Extracted data entries:
::::::::::
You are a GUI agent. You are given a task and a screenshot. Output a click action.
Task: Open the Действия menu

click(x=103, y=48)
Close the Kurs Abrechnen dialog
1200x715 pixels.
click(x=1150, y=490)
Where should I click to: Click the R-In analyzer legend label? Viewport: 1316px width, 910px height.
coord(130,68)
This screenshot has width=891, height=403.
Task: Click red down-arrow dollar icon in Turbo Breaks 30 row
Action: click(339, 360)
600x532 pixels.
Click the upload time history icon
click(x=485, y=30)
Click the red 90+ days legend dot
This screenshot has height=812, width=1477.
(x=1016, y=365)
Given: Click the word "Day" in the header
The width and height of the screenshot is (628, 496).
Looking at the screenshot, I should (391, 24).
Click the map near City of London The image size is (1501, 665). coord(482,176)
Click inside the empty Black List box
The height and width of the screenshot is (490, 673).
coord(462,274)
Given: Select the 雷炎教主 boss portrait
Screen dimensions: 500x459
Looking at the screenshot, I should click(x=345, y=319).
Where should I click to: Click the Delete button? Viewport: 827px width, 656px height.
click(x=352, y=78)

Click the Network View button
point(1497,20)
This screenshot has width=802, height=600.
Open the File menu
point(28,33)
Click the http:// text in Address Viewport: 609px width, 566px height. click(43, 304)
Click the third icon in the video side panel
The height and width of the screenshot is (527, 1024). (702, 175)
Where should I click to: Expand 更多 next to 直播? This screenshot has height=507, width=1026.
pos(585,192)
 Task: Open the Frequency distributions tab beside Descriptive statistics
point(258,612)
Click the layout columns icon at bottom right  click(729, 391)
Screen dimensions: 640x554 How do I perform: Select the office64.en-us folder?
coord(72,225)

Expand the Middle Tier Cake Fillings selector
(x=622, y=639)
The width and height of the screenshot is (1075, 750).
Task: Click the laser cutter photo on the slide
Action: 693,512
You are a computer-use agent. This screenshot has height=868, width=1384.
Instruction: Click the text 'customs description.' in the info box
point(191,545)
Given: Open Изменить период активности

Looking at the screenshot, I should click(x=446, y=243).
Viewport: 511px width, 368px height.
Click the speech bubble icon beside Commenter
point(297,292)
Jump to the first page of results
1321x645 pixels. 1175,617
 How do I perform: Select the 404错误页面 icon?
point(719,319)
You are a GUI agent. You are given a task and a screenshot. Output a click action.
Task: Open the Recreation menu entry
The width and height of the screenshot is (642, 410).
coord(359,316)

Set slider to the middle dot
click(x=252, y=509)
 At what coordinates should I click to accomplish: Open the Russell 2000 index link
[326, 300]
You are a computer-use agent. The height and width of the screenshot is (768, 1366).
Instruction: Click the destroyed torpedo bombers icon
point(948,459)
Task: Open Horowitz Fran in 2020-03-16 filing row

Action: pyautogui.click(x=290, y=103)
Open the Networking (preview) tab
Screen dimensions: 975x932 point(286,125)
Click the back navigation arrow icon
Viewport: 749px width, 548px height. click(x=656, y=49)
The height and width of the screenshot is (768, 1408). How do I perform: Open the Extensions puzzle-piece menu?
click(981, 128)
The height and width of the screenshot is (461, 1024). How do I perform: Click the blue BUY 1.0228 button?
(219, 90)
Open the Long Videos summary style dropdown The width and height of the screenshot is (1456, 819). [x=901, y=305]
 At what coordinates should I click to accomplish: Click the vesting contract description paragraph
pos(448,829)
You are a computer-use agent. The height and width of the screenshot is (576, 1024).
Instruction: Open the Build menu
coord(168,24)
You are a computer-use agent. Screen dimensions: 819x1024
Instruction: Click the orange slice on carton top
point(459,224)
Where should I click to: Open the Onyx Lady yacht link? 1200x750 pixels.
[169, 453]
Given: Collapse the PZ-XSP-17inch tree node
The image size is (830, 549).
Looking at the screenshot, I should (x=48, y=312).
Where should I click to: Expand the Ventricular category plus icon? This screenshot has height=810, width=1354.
::::::::::
• [What to do]:
Once more, write out all the data above exactly as given.

• [Output below]:
You are a GUI agent. You are given a task and a screenshot. Output a click action.
Task: Open the Действия menu

click(x=103, y=48)
Close the Kurs Abrechnen dialog
1200x715 pixels.
click(x=1150, y=490)
Where should I click to: Click the R-In analyzer legend label? Viewport: 1316px width, 910px height.
coord(130,68)
This screenshot has width=891, height=403.
Task: Click red down-arrow dollar icon in Turbo Breaks 30 row
Action: click(339, 360)
600x532 pixels.
Click the upload time history icon
click(x=485, y=30)
Click the red 90+ days legend dot
This screenshot has height=812, width=1477.
(x=1016, y=365)
Given: Click the word "Day" in the header
The width and height of the screenshot is (628, 496).
Looking at the screenshot, I should (391, 24).
Click the map near City of London The image size is (1501, 665). coord(482,176)
Click inside the empty Black List box
The height and width of the screenshot is (490, 673).
coord(462,274)
Given: Select the 雷炎教主 boss portrait
Screen dimensions: 500x459
Looking at the screenshot, I should click(x=345, y=319).
Where should I click to: Click the Delete button? Viewport: 827px width, 656px height.
click(x=352, y=78)

Click the Network View button
point(1497,20)
This screenshot has width=802, height=600.
Open the File menu
point(28,33)
Click the http:// text in Address Viewport: 609px width, 566px height. click(43, 304)
Click the third icon in the video side panel
The height and width of the screenshot is (527, 1024). (702, 175)
Where should I click to: Expand 更多 next to 直播? This screenshot has height=507, width=1026.
pos(585,192)
 Task: Open the Frequency distributions tab beside Descriptive statistics
point(258,612)
Click the layout columns icon at bottom right  click(729, 391)
Screen dimensions: 640x554 How do I perform: Select the office64.en-us folder?
coord(72,225)

Expand the Middle Tier Cake Fillings selector
(x=622, y=639)
The width and height of the screenshot is (1075, 750).
Task: Click the laser cutter photo on the slide
Action: 693,512
You are a computer-use agent. This screenshot has height=868, width=1384.
Instruction: Click the text 'customs description.' in the info box
point(191,545)
Given: Open Изменить период активности

Looking at the screenshot, I should click(x=446, y=243).
Viewport: 511px width, 368px height.
Click the speech bubble icon beside Commenter
point(297,292)
Jump to the first page of results
1321x645 pixels. 1175,617
 How do I perform: Select the 404错误页面 icon?
point(719,319)
You are a GUI agent. You are given a task and a screenshot. Output a click action.
Task: Open the Recreation menu entry
The width and height of the screenshot is (642, 410).
coord(359,316)

Set slider to the middle dot
click(x=252, y=509)
 At what coordinates should I click to accomplish: Open the Russell 2000 index link
[326, 300]
You are a computer-use agent. The height and width of the screenshot is (768, 1366).
Instruction: Click the destroyed torpedo bombers icon
point(948,459)
Task: Open Horowitz Fran in 2020-03-16 filing row

Action: pyautogui.click(x=290, y=103)
Open the Networking (preview) tab
Screen dimensions: 975x932 point(286,125)
Click the back navigation arrow icon
Viewport: 749px width, 548px height. click(x=656, y=49)
The height and width of the screenshot is (768, 1408). How do I perform: Open the Extensions puzzle-piece menu?
click(981, 128)
The height and width of the screenshot is (461, 1024). How do I perform: Click the blue BUY 1.0228 button?
(219, 90)
Open the Long Videos summary style dropdown The width and height of the screenshot is (1456, 819). [x=901, y=305]
 At what coordinates should I click to accomplish: Click the vesting contract description paragraph
pos(448,829)
You are a computer-use agent. The height and width of the screenshot is (576, 1024).
Instruction: Open the Build menu
coord(168,24)
You are a computer-use agent. Screen dimensions: 819x1024
Instruction: Click the orange slice on carton top
point(459,224)
Where should I click to: Open the Onyx Lady yacht link? 1200x750 pixels.
[169, 453]
Given: Collapse the PZ-XSP-17inch tree node
The image size is (830, 549).
Looking at the screenshot, I should (x=48, y=312).
Where should I click to: Expand the Ventricular category plus icon? This screenshot has height=810, width=1354.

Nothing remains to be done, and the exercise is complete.